There’s a lot more to poor circulation than cold hands and feet. The truth is that those symptoms may only be the tip of the iceberg.
Cold hands and feet may not even indicate circulatory problems. In some cases, you may not even notice circulatory issues until a more serious problem has emerged. In fact, poor circulation is often the result of a more severe health issue.
An efficient circulatory system is required to distribute blood, oxygen, and nutrients throughout your body. In some cases, when blood flow is reduced, you may feel symptoms. In other cases, you might not, which is why it’s important to stay on top of your health.
The most common symptoms of poor circulation are tingling, numbness, throbbing or stinging pain, and cramps. Men may also experience erectile dysfunction.
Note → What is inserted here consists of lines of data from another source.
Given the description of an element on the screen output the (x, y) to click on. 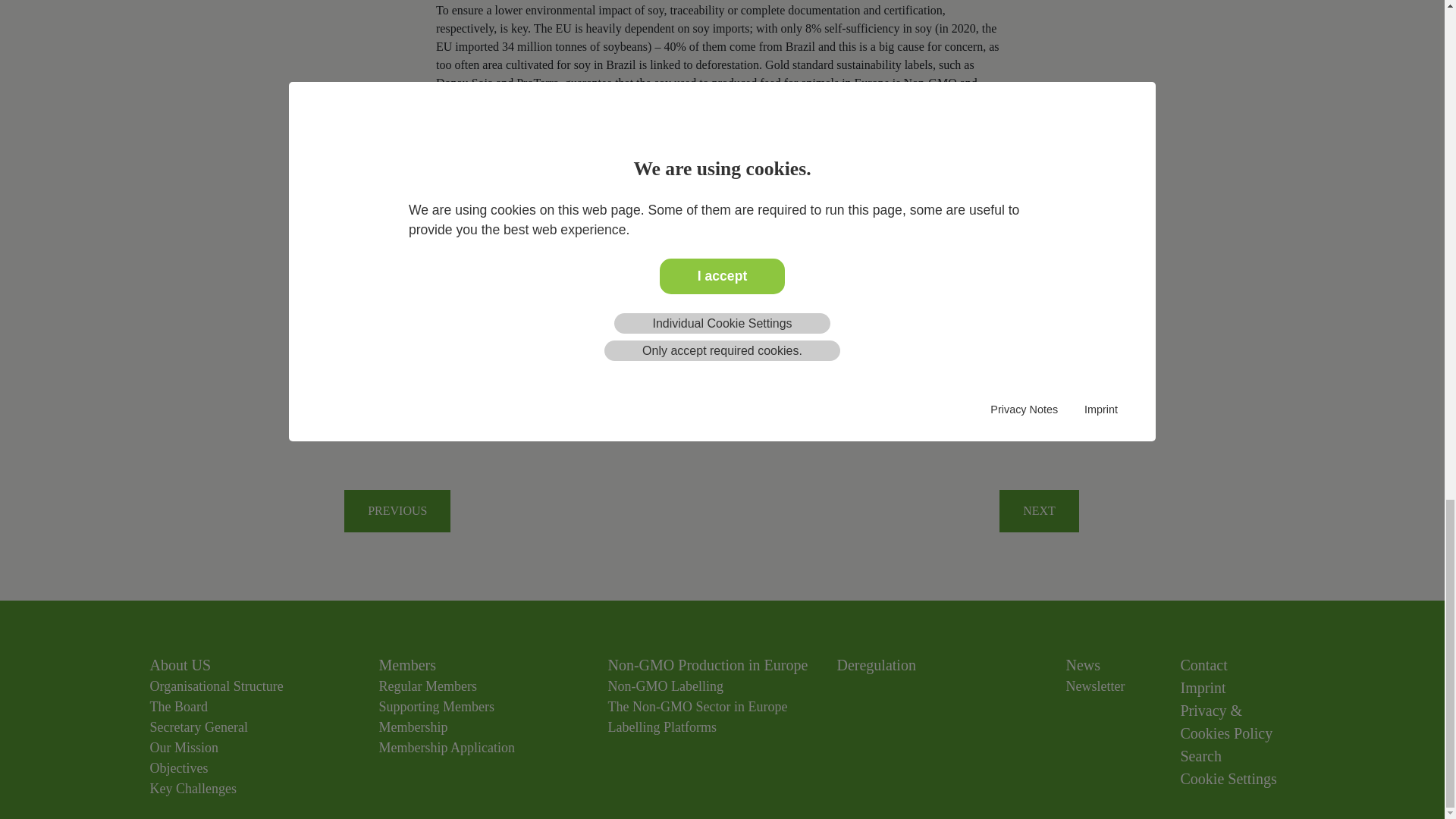
Organisational Structure (216, 685)
Boom year for Non-GMO soy bean crop in Brazil (1038, 510)
About US (180, 664)
Organisational Structure (216, 685)
The Board (178, 706)
NEXT (1038, 510)
The Board (178, 706)
PREVIOUS (396, 510)
Given the description of an element on the screen output the (x, y) to click on. 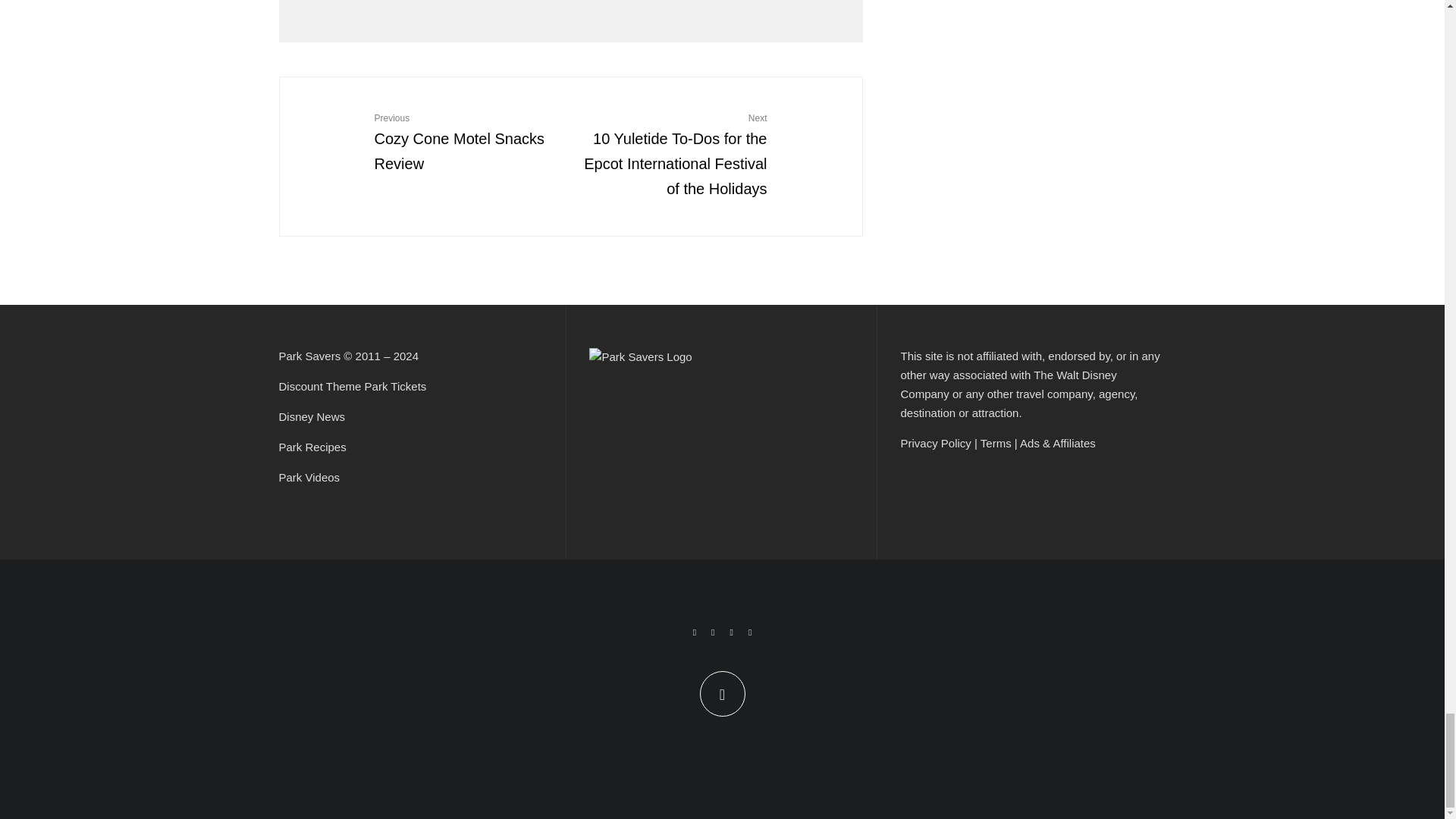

Poor circulation, however, is likely the result of an underlying issue. Some of the main conditions that lead to symptoms include:
Peripheral Artery Disease (PAD): You’re most likely to feel the symptoms of PAD in your legs, which is caused by the narrowing of blood vessels and arteries. PAD is generally associated with atherosclerosis (arterial plaque buildup) and may boost stroke risk if unaddressed.
Blood Clots: Blood clots block blood flow either partially or entirely and can occur anywhere in the body.
Varicose Veins: Varicose veins are generally the result of nerve failure that causes veins to appear engorged, knotty, or lumpy. They are most common in the legs and can compromise efficient blood flow.
Diabetes: Diabetes can also impair circulation that leads to pain and cramping.
Obesity, as well as a condition called Raynaud’s disease, are also causes of poor circulation.
To improve circulation and improve vein health, you’ll need to address any underlying conditions. This is likely going to require a trip to the doctor’s office.
In the meantime, you can try to address your circulation issues with compression socks, keeping your feet elevated after standing, exercising, and following treatment protocols for underlying conditions.